### EXTRACT
• • • • • • •

Manitoba Insect & Disease Update: July 28 - August 1, 2014

Compiled by:
  • John Gavloski, Entomologist
    Manitoba Agriculture, Food and Rural Development
    Phone: (204) 745-5668
    Fax: (204) 745-5690.
  • Vikram Bisht, Plant Pathologist
    Manitoba Agriculture, Food and Rural Development
    Phone: (204) 745-0260
    Fax: (204) 745-5690
To report observations on insects or plant pathogens that may be of interest or importance to farmers and agronomists in Manitoba, please send messages to the above contact address.
To be placed on an E-mail list so you will be notified immediately when new Manitoba Insect and Disease Updates are posted, please contact John Gavloski at the address or numbers listed above. 

Pathology: Fusarium head blight risk for wheat is moderate to low in different areas of Manitoba. Most of the wheat crops have finished flowering and thus at low risk. By end of the month, Fusarium head blight risk maps may not be needed.

• • • • • • •

### SOURCE MATERIAL

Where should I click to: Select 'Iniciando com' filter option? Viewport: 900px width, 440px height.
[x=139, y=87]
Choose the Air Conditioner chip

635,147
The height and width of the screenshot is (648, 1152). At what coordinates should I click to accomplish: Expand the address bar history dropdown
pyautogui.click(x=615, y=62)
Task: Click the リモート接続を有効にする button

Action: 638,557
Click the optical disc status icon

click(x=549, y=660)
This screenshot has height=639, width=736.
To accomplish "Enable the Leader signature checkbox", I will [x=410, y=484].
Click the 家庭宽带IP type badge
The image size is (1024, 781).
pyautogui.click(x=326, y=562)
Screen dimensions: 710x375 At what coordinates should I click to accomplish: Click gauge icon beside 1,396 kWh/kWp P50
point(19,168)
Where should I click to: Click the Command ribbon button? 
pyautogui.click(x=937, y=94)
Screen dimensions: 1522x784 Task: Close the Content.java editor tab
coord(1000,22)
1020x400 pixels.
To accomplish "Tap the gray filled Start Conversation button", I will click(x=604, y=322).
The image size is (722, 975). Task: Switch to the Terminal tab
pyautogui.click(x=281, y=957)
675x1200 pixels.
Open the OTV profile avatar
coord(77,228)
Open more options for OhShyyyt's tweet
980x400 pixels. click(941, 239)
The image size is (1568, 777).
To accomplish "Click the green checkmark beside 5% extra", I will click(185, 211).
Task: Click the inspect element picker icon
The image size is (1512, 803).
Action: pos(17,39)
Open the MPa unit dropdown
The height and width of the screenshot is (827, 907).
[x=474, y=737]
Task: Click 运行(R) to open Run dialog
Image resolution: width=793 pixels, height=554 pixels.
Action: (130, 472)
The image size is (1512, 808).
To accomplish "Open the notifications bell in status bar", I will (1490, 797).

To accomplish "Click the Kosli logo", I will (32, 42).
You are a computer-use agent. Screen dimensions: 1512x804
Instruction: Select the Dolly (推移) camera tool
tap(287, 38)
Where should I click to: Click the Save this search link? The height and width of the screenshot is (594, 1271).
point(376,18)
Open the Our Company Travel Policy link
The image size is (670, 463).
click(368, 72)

• • • • • • •

### TASKS TO COMPLETE
(A) Could you rewrite the Manitoba insect and disease update from "Manitoba Insect &" up to and including "Fax: (204) 745-5690.", replacing "Entomologist" with "Insect Specialist"?
(B) Could you carry on the Manitoba insect and disease update from the point where it stops?

### RESPONSES BY ITEM NUMBER
(A)
Manitoba Insect & Disease Update: July 28 - August 1, 2014

Compiled by:
  • John Gavloski, Insect Specialist
    Manitoba Agriculture, Food and Rural Development
    Phone: (204) 745-5668
    Fax: (204) 745-5690.

(B)
Entomology: Grasshoppers continue to be a concern in some fields. Canola growers should be checking canola for Lygus bugs. Lygus can potentially be of concern when they feed on the pods of canola if levels are high, although feeding to flowering crops is not likely to be economical as canola has a very good ability to compensate for damage to flowers, especially when soil moisture is good. So far Lygus levels appear to be below economic levels in canola, with a few exceptions in the Eastern part of Manitoba,
Goss's Wilt: Scouting for Goss’s wilt and leaf blight disease will help growers understand the status in their crop. Plowing under of infected crop residue can help reduce the inoculum for the next season. Spring surface runoff from corn fields has been seen to carry lot of corn residue over long distances to other fields. Rains accompanied with strong winds can also carry the bacteria in the mist over long distances. These 2 factors may be the reason that fields with good rotations and even no corn history may also show the disease.
European Corn Borer: Some egg masses of European corn borer have been seen in some corn fields in Central and Eastern Manitoba, although in many fields they are not at high levels. Now is the time to scout corn to see what the prevalence of corn borer is. Look on the underside of the corn leaves near the midrib for the eggs of European corn borer. In the photo below, the eggs in the upper-right are younger with little development having occurred. The eggs on the bottom-left are older and close to larval emergence. When you see black dots on the eggs, they are getting close to hatch. 

Fusarium: The Fusarium head blight risk forecast for the whole province has been generally low to moderate in the province.  Most areas report that the flowering in wheat crops is finished; and this reduces the risk of Fusarium head blight. Because wheat is at the end of flowering, the Fusarium head blight risk maps will be published only to the end of July.
In some areas, ergot on wheat and other cereals is showing up.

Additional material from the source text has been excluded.